The real thing to remember is: don't buy an OS, buy a solution. Find the
software that best serves the purpose, find the OS it runs on best, and the
hardware to support it.

> My second question is this. I have UW 2.1.2 . I'm trying to set up
>my modem but it's jumpered to com3 because it works better that way in
>windows 95. What is the Unix equivalent to com 3? It's not one of the
>choices in my modem setup and when I put com3 in the "other" field it
>says I need to use the proper device name. (whatever that is) . I tried
>to look it up in the manual but just like every other manual I ever
>read, it has the answers to every other question but the one I need.
>Has anyone else out there gone through this one.

I've never configured anything in UW, so I don't know where to start. I
know com3 is not configured by default; you have to use one of the admin
tools to do that. In SCO Unix I would use the command 'mkdev', but you most
likely have a slightly different command in UW. I would say start with the
Intro man page ('man Intro'), which should include a fairly complete list of
commands, including short descriptions. You would follow that by reading
the man pages for the commands that look best. The result will be an entry
in the /dev directory that represents com3 (not likely to be /dev/com3, by
the way).

SCO should have some fairly complete online docs for UW. If you're using
the X-Windows interface, start with Help or an icon for manuals or
documentation. Read. Get a couple of good, basic "here's Unix" books.
Believe it or not I started with "Unix for Dummies" back in 1993 and rapidly
progressed through a number of increasingly complex books. I presently
administer 15 SCO Unix/OSR5 systems, a few Macs, and a bunch of Win95
systems. I'm also helping with some SunOS 4 and 5 systems (and catching up
on the differences as fast as I can), plus I have a couple of Linux systems
running in the office. Read, tinker, learn, ask questions, read, be
careful, leave yourself a way back, read, ask questions.

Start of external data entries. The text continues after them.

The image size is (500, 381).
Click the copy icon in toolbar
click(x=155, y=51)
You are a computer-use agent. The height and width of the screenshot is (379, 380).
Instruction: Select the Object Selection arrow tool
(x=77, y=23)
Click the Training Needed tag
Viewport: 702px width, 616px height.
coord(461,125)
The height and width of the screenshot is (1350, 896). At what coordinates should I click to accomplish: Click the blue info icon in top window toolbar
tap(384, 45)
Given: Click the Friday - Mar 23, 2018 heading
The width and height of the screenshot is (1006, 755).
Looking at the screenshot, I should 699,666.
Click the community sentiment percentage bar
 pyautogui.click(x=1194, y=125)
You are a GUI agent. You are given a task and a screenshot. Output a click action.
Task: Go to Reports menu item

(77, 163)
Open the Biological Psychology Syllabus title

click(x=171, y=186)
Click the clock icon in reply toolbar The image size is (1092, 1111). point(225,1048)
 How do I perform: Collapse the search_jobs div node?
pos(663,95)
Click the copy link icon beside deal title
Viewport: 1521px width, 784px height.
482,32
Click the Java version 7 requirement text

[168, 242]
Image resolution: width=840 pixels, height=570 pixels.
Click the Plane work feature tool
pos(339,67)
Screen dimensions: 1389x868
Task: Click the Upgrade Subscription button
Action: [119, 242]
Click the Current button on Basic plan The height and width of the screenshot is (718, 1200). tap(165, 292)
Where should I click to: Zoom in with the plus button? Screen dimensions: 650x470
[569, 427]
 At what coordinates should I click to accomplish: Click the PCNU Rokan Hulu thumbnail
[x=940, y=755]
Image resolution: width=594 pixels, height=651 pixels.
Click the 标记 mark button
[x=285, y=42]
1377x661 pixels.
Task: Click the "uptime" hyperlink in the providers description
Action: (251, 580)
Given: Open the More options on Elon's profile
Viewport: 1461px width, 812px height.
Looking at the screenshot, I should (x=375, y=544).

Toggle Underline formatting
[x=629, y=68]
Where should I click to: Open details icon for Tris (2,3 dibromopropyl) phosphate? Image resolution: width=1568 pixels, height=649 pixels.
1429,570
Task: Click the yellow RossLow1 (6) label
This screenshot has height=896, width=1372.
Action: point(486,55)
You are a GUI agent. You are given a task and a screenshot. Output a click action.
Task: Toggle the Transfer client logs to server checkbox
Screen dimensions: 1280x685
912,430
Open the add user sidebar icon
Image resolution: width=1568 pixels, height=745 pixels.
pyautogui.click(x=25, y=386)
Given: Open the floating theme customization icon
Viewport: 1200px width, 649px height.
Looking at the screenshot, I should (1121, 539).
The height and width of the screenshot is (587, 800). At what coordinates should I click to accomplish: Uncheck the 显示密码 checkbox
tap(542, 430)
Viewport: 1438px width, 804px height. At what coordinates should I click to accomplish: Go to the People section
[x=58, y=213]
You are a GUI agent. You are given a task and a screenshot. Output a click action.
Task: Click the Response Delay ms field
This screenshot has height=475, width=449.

>I'd also like to thank you people in this group. I've posted questions
>before and always gotten mature and helpful answers. No one has ever
>tried to make me feel stupid for not knowing something. It says a lot
>about the caliber off people in this group.

We're not zealots, just people doing our jobs with the best tools we can
use, our brains.

Scot

--
Scot Harkins (KA5KDU) | Systems Administrator, Thurman Ind, Bothell, WA
North Bend, WA        | Native Texan.  Proud daddy and husband!